Das Machinchen wird schließlich gefunden. Wir stellen uns ins Bad, wir machen das Gerät an, mal sehen, ob es noch geht. Die Maschine macht ein Geräusch wie ein asthmatischer Igel, der stöhnend durch eine Hecke krabbelt. Das klingt nicht gut. Wir überlegen. Wenn die Herzdame damit anfängt, kann es gut sein, dass das Gerät nach ein paar Sekunden den Geist aufgibt, es klingt sehr danach. Sie sagt, ihr erster Kunde hätte dann vielleicht leider einen negativen Iro. Das müssen wir erst einmal durchdenken und diskutieren. Fast ist das schon wieder Physik, wie geht ein negativer Iro? Eine Kerbe in der Mitte der Frisur, das hat sich in der Geschichte der Frisuren nicht recht durchgesetzt. Vielleicht aus guten Gründen nicht? Wir versuchen, uns unsere Köpfe auf diese Art vorzustellen, das ist nicht so einfach. Ich gucke in den Spiegel, der Mann aus den Bergen, sieht mich an. Also zumindest nach den Haaren zu urteilen. Was kommt eigentlich nach dem Mann aus den Bergen – Robinson Crusoe? Will ich so aussehen? Robinson. Der hatte jeden Tag Home-Island, das war auch nicht gut. Anderseits war er viel alleine, das war vielleicht ganz schön. Ich gerate ins Träumen.

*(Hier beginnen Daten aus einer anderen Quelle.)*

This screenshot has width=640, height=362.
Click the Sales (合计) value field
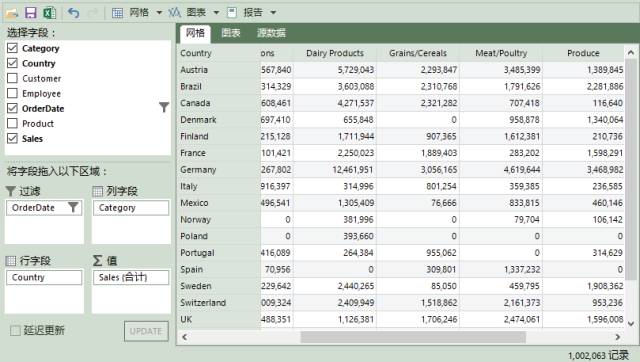tap(131, 278)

Wir vertagen das Frisurenproblem erst einmal Das ist in Ordnung, es wird ja alles vertagt, das ganze Leben wird vertagt. Nichts machen, immer nur weitermachen. Wenn die Haare die Augen erst komplett verdecken, dann sieht die Welt schon wieder ganz anders aus, sage ich aufmunternd zum Sohn. Er guckt mich zweifelnd an.
„Euch sieht sowieso keiner“, sagt die Herzdame, „es ist im Grunde alles egal.“
Und das ist in diesen Zeiten doch ein positiver Schlusssatz, das lasse ich gelten.